__WHAT YOU ARE ASKED TO DO__.
Output the lines of the records below exactly, beginning at their first line and ending at the line with "Tick the (GROUP) Structure checkbox"; include no pictures.

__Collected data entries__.
════════

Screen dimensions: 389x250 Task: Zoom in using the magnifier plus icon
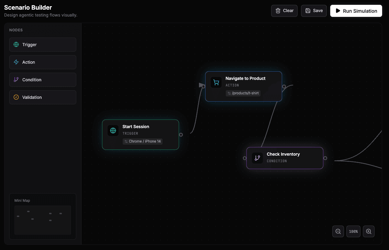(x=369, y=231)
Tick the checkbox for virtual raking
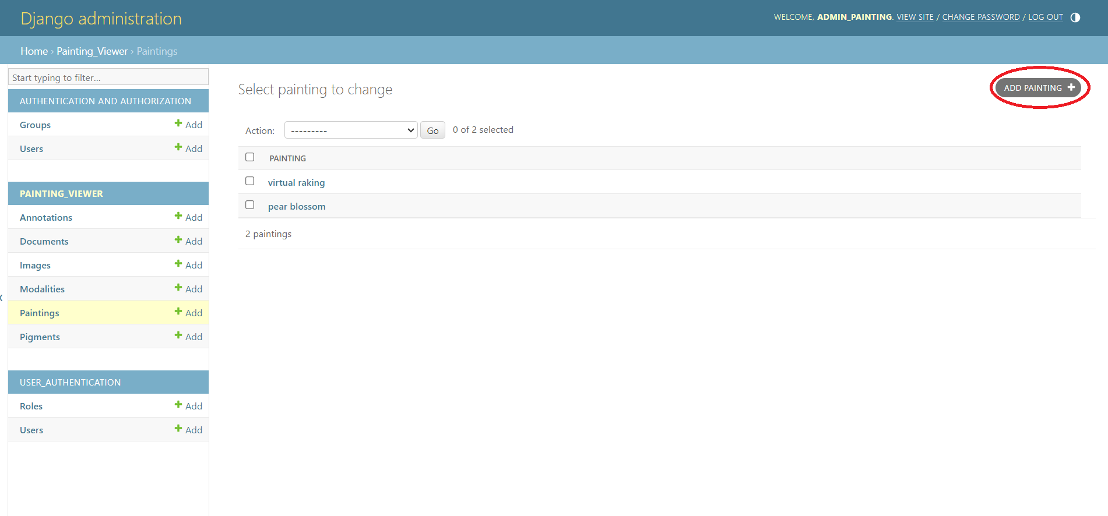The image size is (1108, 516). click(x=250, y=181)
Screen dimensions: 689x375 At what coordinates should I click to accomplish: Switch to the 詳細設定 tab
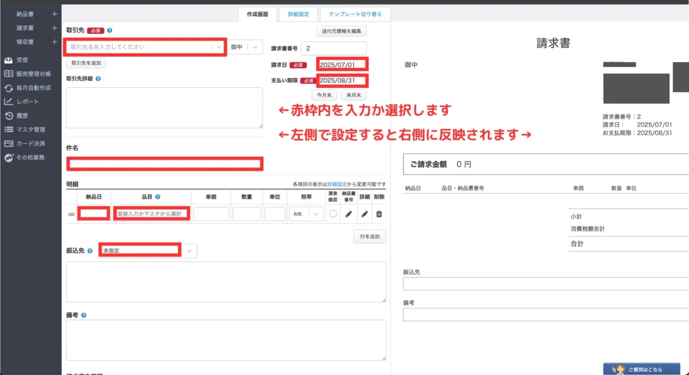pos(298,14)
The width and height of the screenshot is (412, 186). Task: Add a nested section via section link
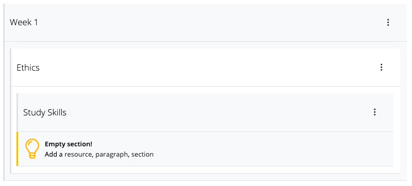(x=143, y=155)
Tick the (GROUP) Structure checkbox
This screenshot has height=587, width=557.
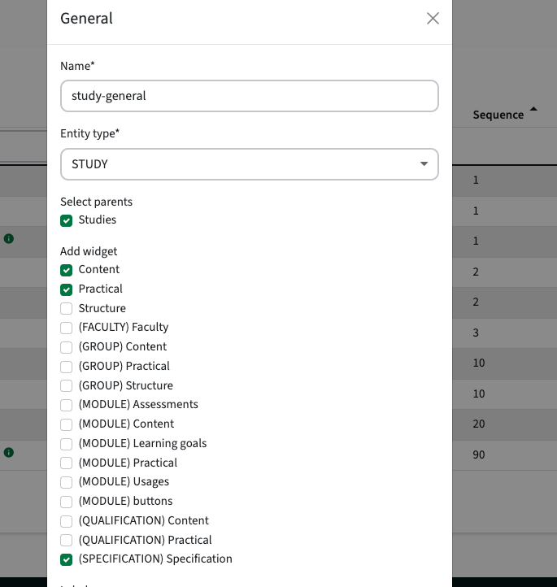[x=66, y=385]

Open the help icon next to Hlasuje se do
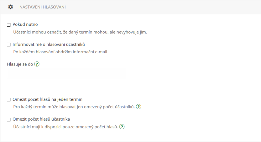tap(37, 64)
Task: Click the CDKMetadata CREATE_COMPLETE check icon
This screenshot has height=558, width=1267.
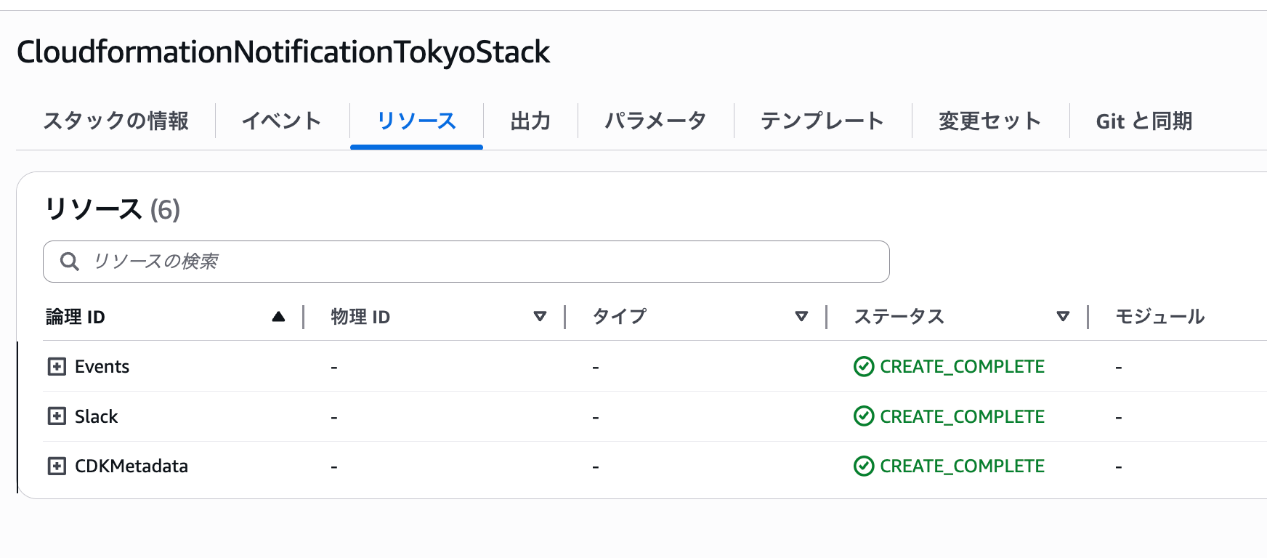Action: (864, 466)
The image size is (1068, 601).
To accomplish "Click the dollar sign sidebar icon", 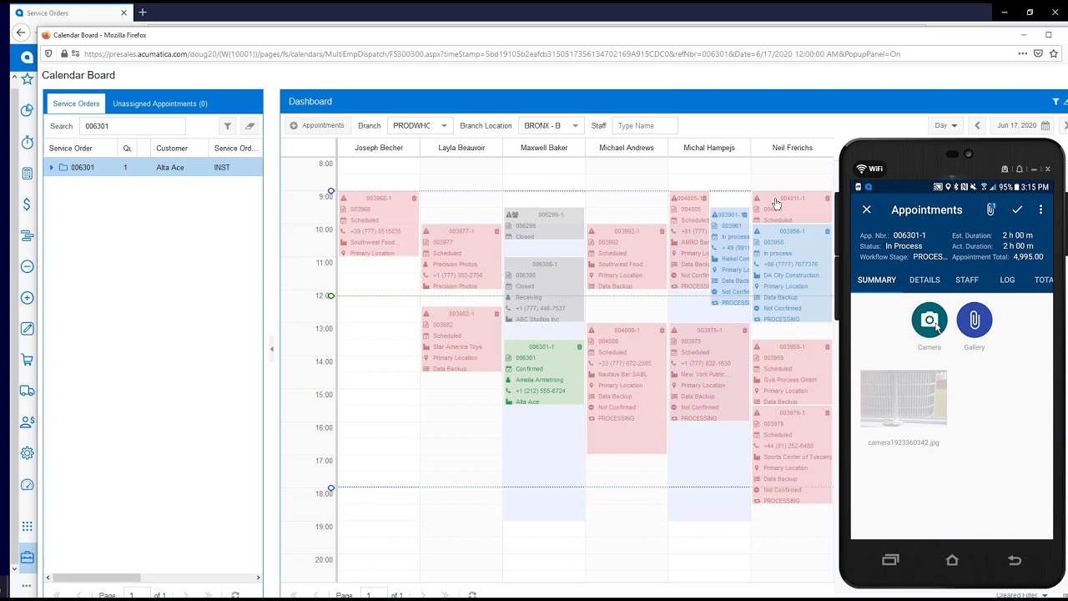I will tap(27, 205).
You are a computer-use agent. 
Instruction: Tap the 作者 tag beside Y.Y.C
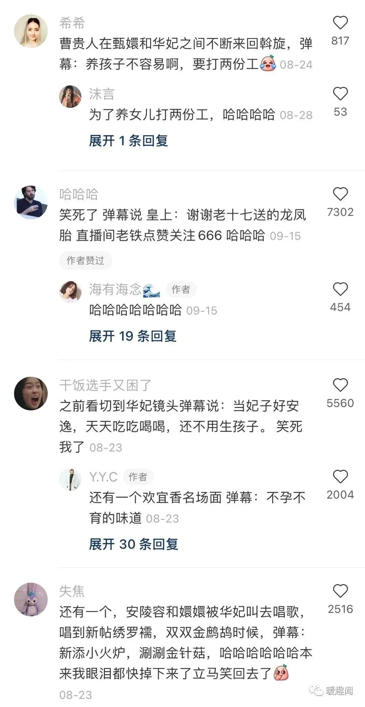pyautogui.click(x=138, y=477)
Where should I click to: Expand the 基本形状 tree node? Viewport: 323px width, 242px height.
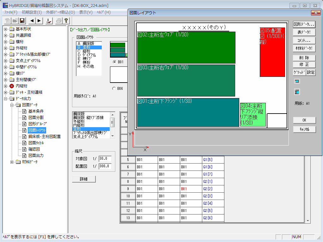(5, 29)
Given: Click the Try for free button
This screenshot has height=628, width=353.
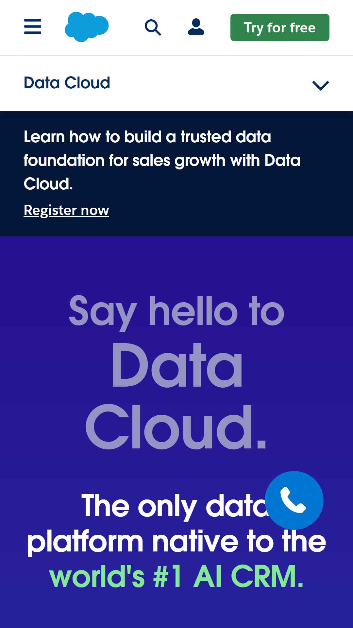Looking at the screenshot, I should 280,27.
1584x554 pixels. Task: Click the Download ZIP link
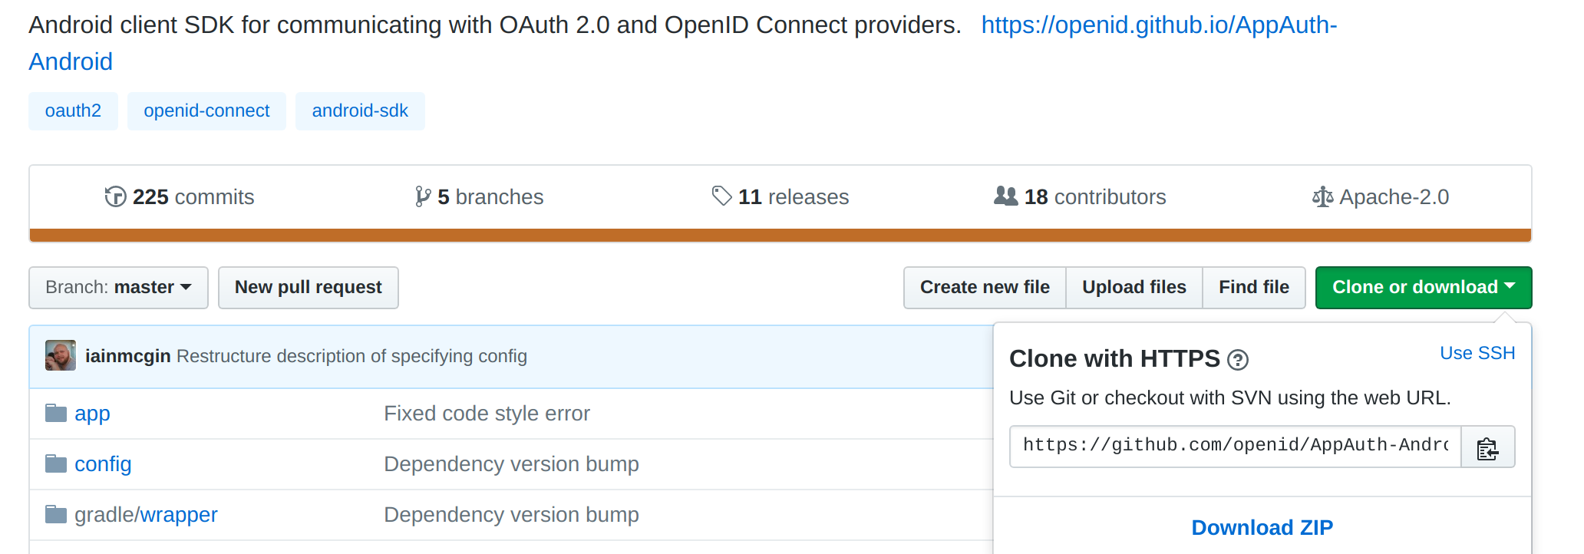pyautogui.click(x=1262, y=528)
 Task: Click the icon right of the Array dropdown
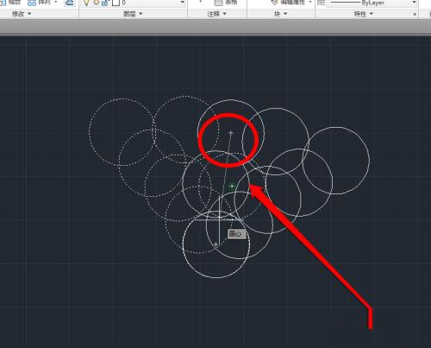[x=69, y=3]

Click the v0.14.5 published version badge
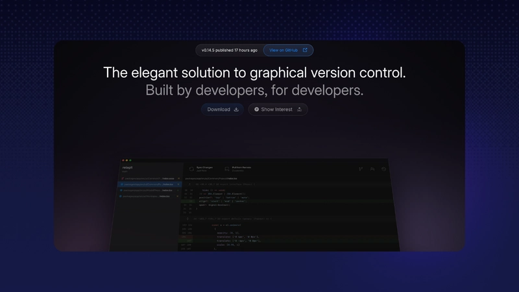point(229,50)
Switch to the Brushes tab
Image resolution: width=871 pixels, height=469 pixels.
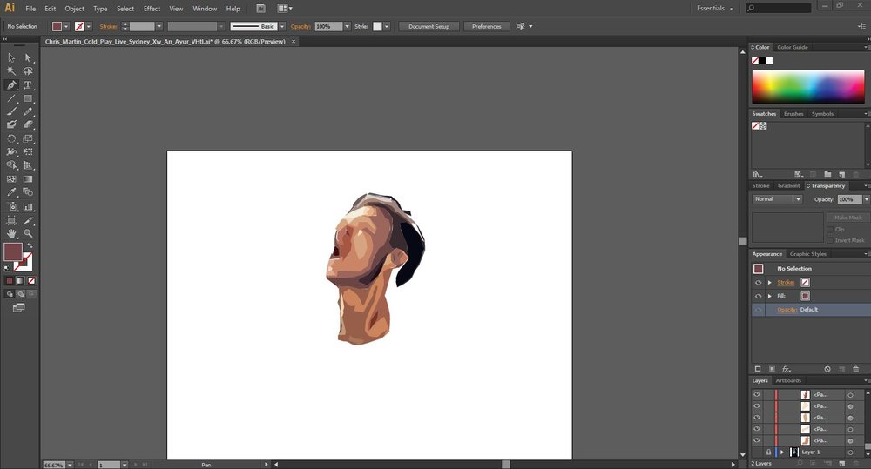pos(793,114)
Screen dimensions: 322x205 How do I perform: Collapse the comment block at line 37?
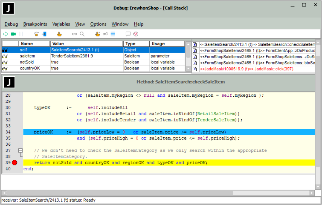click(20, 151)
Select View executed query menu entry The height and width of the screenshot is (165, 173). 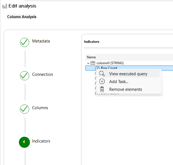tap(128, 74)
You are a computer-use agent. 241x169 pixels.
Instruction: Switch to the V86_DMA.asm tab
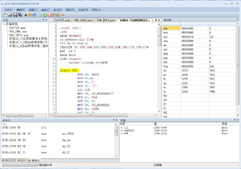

════════

__ANSWER BOX__.
Screen dimensions: 389x250 Task: Zoom in using the magnifier plus icon
(x=369, y=231)
Tick the checkbox for virtual raking
The image size is (1108, 516). click(x=250, y=181)
Screen dimensions: 689x375 At what coordinates should I click to accomplish: Switch to the 詳細設定 tab
pos(298,14)
The width and height of the screenshot is (412, 186). Task: Add a nested section via section link
(x=143, y=155)
Tick the (GROUP) Structure checkbox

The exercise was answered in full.